Read more here: http://www.charlotteobserver.com/2013/06/21/4121621/nc-lawyers-listen - as-justice-scalia.html#storylink=cpy
 
2013-06-24 09:51:59 AM

RexTalionis: Rincewind53: Also, 10AM is a stupid time for this thread to go green, because the decision that renders all this speculation moot could come as early as 10:05.

Then again, it's possible that they decide to hold off this decision until the next term. We don't know.


There's also Wednesday or Thursday. It's unlikely that they'll hit everything this morning, and they may want to drop the opinion and run off to their vacations quickly.
 
2013-06-24 09:52:12 AM

RexTalionis: Rincewind53: Also, 10AM is a stupid time for this thread to go green, because the decision that renders all this speculation moot could come as early as 10:05.

Then again, it's possible that they decide to hold off this decision until the next term. We don't know.


Possible, but highly unlikely. My thought is that some of the cases get pushed back until Thursday, since they've got almost 10 cases still left to decide. If Fisher, Shelby, Windsor, and Perry all come out today, the news media might explode.
 
2013-06-24 09:53:34 AM

OgreMagi: Judges are not morality experts and the idea of a "Living Constitution" renders the entire point of a Constitution moot, so isn't a valid belief.


The Constitution is 4 pages long, plus 1 page of the Bill of Rights. To think that it was ever intended to be an exhaustive and comprehensive document, not open to interpretation as situations and times change, is not a valid belief.
 
2013-06-24 09:56:32 AM

Theaetetus: OgreMagi: Judges are not morality experts and the idea of a "Living Constitution" renders the entire point of a Constitution moot, so isn't a valid belief.

The Constitution is 4 pages long, plus 1 page of the Bill of Rights. To think that it was ever intended to be an exhaustive and comprehensive document, not open to interpretation as situations and times change, is not a valid belief.


You do have a point.

However, what is the point of Democracy if SCOTUS can make whatever rulings it wants under the guise of changing times?

There has got to be some sort of middle ground.
 
2013-06-24 10:03:27 AM

cman: You do have a point.

However, what is the point of Democracy if SCOTUS can make whatever rulings it wants under the guise of changing times?

There has got to be some sort of middle ground.


That's not what Living Constitutionalism means.

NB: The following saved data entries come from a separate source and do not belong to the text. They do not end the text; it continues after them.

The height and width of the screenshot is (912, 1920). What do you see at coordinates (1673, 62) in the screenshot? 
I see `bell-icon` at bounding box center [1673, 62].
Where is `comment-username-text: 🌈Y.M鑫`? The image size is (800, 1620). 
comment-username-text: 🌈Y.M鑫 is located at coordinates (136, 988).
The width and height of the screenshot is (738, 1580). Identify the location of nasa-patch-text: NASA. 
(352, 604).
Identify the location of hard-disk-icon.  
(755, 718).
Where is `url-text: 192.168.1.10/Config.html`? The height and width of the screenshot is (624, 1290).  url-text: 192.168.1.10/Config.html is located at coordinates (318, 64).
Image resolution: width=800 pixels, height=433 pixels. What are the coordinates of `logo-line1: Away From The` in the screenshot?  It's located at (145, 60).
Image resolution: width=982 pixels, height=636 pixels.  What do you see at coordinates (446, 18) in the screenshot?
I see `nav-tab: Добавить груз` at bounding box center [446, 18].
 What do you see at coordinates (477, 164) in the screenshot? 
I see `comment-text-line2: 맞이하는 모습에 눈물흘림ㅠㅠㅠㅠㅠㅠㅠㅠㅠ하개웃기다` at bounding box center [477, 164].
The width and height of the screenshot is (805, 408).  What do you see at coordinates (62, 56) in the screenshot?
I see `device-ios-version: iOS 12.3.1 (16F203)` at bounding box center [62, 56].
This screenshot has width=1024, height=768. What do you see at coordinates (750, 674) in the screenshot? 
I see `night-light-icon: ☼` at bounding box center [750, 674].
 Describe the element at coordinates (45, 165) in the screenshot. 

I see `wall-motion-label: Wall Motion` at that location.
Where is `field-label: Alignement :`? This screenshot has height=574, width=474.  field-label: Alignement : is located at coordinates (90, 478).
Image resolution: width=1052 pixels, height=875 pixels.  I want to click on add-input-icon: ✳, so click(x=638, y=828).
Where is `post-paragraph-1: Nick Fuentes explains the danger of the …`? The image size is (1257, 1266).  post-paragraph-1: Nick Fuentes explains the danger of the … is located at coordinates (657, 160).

Your scare theory applies no matter what the justices believe, it's all about the power of the Court in general. We have checks and balances.
 
2013-06-24 10:05:53 AM
During a question-and-answer period that followed the judge's speech, Sarratt asked Scalia if he would have taken a similarly hands-off approach to "Brown v. Board of Education," the legal cornerstone of school desegregation across the country.
Scalia said he would have voted with the majority on the case to create more educational opportunities for blacks. He added, however, that "a good result" doesn't make for good law. Had the courts not interceded, he said, state leaders would have eventually removed the racial barriers.


Read more here: http://www.charlotteobserver.com/2013/06/21/4121621/nc-lawyers-listen - as-justice-scalia.html#storylink=cpy
LOL

fark this retard
 
2013-06-24 10:05:54 AM

OgreMagi: And just so there is no confusion.  I hope they rule in favor of gay marriage.  Those overly happy, smug little bastards need to suffer the pain of marriage just like us straight people.


I've been saying this for a long time.

If you hate gays and want to make them miserable, let 'em get married just like us breeders!

And that whole "they'll destroy the institution of marriage" is a load of crap.  We've done that already.
 
2013-06-24 10:07:00 AM
ugh
 
2013-06-24 10:07:22 AM
 
2013-06-24 10:07:34 AM
He's right, they shouldn't be the arbiters of morality.  Good thing this case doesn't revolve around that and instead has to do with the equal application of the law.  His (or your) personal morals shouldn't figure into the decision.